Table 3 can be used to discriminate among potential candidate research strategies. Certain research strategies can be eliminated from further consideration. Analytical studies cannot fill knowledge gaps and consequently often fall prey to reliance on unfounded assumptions. Social surveys are based on memory and opinion, and they are generally administered far from the event of interest both in terms of time and space. Crash rates, whether observed in the field or in the laboratory, represent extremely rare events, which are often the result of multiple complex causes and thereby difficult to evaluate. CEVMS technology has not been deployed long enough to accumulate a sufficient number of proximal motor vehicle crashes to make reliable estimates concerning population crash statistics in the field. Driving simulators used to measure safety surrogates have the advantage of careful control over stimulus parameters and testing conditions, but they suffer the disadvantage of being unnatural and artificial. More importantly, driving simulators have difficulty reproducing the luminance contrast and bright photorealism of the new CEVMS technology. In a similar manner, the closed-course test track and non-vehicle based field testing techniques represent a comparatively artificial and out-of-context experimental environment even though they are conducted in the field. Finally, commentary driving also affords natural billboard stimuli, but the driving task becomes somewhat artificial.

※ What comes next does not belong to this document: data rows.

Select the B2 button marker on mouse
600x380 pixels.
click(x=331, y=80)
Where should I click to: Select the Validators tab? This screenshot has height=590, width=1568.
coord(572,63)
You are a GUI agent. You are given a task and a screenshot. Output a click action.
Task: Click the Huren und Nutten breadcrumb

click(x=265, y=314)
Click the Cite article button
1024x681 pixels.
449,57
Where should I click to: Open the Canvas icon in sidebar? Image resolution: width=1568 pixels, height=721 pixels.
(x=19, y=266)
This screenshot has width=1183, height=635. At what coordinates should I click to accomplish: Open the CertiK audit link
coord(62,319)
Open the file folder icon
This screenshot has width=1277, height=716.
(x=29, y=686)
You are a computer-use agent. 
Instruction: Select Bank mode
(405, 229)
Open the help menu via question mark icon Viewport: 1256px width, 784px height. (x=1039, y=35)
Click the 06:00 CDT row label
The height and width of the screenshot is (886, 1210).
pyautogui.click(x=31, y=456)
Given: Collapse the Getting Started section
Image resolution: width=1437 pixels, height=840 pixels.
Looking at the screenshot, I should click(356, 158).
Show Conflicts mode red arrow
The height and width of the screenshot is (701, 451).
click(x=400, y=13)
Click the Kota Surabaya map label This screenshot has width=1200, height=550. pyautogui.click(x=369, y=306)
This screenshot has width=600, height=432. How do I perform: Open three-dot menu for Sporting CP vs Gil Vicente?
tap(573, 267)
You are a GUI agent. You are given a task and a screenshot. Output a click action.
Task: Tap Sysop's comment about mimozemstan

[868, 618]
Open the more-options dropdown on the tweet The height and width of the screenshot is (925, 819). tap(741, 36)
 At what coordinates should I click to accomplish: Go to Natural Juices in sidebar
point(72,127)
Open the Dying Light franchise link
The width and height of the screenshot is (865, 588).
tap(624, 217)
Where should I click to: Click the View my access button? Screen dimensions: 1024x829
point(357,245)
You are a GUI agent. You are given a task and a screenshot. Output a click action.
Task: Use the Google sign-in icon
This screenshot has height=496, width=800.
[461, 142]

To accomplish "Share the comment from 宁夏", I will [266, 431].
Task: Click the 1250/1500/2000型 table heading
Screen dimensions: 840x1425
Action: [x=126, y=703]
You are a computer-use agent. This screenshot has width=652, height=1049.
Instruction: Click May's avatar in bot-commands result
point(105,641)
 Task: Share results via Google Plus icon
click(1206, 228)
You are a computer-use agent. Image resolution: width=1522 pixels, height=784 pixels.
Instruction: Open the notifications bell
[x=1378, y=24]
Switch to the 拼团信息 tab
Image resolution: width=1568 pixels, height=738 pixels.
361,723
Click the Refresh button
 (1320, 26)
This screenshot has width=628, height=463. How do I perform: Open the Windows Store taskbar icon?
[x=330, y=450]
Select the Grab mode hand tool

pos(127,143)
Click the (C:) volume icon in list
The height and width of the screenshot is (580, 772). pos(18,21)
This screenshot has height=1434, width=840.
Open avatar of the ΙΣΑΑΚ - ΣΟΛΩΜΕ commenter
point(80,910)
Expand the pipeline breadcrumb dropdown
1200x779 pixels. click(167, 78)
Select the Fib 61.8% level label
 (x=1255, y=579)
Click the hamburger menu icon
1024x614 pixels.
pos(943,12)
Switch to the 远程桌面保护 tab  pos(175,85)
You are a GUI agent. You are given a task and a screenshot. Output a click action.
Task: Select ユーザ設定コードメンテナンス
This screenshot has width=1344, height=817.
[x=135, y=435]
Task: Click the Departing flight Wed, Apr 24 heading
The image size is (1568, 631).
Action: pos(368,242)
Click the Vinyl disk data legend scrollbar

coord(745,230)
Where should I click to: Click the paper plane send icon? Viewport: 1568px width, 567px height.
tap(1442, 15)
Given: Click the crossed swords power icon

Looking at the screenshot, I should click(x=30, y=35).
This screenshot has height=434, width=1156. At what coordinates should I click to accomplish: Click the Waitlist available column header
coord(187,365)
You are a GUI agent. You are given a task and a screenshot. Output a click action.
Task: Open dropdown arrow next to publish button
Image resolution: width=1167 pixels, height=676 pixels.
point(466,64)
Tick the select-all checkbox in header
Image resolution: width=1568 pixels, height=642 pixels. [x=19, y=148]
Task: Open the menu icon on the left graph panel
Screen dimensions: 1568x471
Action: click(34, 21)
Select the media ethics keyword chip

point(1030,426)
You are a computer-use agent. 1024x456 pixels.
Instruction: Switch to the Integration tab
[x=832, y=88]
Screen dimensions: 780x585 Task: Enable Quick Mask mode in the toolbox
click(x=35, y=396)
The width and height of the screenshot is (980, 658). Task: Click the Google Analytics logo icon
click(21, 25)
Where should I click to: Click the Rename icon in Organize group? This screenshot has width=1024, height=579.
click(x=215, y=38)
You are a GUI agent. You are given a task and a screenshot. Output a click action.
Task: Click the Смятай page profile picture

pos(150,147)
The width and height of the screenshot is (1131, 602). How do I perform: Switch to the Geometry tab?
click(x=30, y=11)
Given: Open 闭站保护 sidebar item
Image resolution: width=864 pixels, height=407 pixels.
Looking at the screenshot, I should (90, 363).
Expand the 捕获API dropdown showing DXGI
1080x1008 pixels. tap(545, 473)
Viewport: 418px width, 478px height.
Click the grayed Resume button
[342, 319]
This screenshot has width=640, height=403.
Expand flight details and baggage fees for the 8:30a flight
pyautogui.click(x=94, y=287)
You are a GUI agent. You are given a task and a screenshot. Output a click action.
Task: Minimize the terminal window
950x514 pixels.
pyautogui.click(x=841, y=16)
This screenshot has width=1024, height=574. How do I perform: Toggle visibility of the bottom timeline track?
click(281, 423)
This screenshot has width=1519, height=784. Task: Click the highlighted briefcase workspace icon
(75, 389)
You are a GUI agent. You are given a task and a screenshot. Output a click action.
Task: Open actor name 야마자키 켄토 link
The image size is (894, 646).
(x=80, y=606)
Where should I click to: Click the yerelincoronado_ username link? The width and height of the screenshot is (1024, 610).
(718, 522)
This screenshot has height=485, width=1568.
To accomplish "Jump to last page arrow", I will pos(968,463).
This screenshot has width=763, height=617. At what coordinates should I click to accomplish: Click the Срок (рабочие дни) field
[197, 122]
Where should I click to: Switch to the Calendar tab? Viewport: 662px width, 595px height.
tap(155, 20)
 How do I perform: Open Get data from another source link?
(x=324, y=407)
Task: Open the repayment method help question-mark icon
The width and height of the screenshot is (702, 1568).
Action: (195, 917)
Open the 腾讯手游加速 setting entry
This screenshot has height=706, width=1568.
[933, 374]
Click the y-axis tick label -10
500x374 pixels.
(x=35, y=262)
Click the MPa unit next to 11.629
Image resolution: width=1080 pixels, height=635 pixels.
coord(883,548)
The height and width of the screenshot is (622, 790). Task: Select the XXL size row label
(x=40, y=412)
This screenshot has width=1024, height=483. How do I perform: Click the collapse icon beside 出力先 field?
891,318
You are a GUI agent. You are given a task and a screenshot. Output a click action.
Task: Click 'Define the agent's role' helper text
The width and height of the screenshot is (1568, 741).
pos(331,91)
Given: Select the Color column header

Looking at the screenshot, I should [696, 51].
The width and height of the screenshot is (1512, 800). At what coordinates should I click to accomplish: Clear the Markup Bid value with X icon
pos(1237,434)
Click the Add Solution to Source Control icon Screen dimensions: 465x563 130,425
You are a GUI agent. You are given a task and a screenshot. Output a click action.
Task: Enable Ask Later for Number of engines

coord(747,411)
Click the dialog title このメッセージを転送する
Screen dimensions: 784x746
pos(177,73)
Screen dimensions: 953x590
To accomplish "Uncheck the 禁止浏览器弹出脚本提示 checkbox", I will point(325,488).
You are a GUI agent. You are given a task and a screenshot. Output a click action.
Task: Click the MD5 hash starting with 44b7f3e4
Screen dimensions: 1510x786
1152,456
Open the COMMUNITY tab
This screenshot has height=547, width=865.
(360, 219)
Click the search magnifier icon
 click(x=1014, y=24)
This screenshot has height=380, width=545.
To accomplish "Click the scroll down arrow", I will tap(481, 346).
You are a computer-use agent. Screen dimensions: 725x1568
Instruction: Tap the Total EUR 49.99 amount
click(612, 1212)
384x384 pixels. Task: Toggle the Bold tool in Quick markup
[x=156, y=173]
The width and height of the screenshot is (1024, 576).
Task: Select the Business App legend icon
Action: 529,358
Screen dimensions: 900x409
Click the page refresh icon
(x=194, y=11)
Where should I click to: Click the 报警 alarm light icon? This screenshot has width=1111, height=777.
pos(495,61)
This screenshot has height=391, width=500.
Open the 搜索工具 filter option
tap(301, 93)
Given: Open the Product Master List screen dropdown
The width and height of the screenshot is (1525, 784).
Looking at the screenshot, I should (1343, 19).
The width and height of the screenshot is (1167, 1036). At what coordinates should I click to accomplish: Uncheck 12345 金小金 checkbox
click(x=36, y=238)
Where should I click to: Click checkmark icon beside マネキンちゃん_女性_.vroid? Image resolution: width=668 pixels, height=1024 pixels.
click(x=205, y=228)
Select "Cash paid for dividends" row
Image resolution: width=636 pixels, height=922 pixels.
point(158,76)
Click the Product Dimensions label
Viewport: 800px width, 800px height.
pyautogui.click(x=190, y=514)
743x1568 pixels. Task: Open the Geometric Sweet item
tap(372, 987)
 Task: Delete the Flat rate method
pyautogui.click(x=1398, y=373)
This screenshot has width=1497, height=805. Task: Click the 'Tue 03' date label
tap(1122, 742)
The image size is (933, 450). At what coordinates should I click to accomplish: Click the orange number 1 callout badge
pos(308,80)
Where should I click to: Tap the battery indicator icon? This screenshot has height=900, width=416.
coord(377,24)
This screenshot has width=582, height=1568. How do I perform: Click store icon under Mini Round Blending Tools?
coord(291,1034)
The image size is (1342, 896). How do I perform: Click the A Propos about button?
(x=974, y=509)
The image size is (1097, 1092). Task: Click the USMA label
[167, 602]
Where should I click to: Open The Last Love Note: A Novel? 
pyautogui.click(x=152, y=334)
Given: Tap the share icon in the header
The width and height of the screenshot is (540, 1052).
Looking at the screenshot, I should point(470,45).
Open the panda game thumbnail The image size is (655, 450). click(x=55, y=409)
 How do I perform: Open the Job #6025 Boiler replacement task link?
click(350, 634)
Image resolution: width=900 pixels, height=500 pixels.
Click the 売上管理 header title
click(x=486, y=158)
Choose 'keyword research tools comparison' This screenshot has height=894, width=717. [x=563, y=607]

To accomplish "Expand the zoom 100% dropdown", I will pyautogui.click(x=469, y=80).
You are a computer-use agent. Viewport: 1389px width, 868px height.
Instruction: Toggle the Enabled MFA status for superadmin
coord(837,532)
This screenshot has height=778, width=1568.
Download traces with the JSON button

The three research strategies which were judged to be the most effective were the on-road instrumented vehicle, the naturalistic driving, and the unobtrusive observation method, which were all used to measure driver distraction and safety surrogates. Thus, the outcome of the present investigation of research strategies recommends three primary candidates for consideration in any program of future research to study the possible effects of CEVMS on driver distraction and roadway safety. Each of the three study methods represented has its own unique advantages and disadvantages. All three of these top candidate research strategies should be considered in developing any future research program on CEVMS effects. They provide the basis for selecting a recommended first stage study in such a program.
This is not to say that other research strategies do not have a significant role to play in a comprehensive research program directed toward a common goal. For example, if significant negative CEVMS safety effects have already been found using one of the primary research strategies, subsequent driving simulator experiments might be employed to systematically vary certain billboard location, timing, or spacing parameters in a controlled and consistent manner to establish billboard placement guidance. In addition, combinations of research strategies can result in synergistic efficiency. For example, both the unobtrusive observation and the naturalistic driving methods naturally support the simultaneous collection of crash, near-crash, or safety surrogate data. The analysis of crash data will also be needed to relate measures of driver distraction to more direct determinants of roadway safety.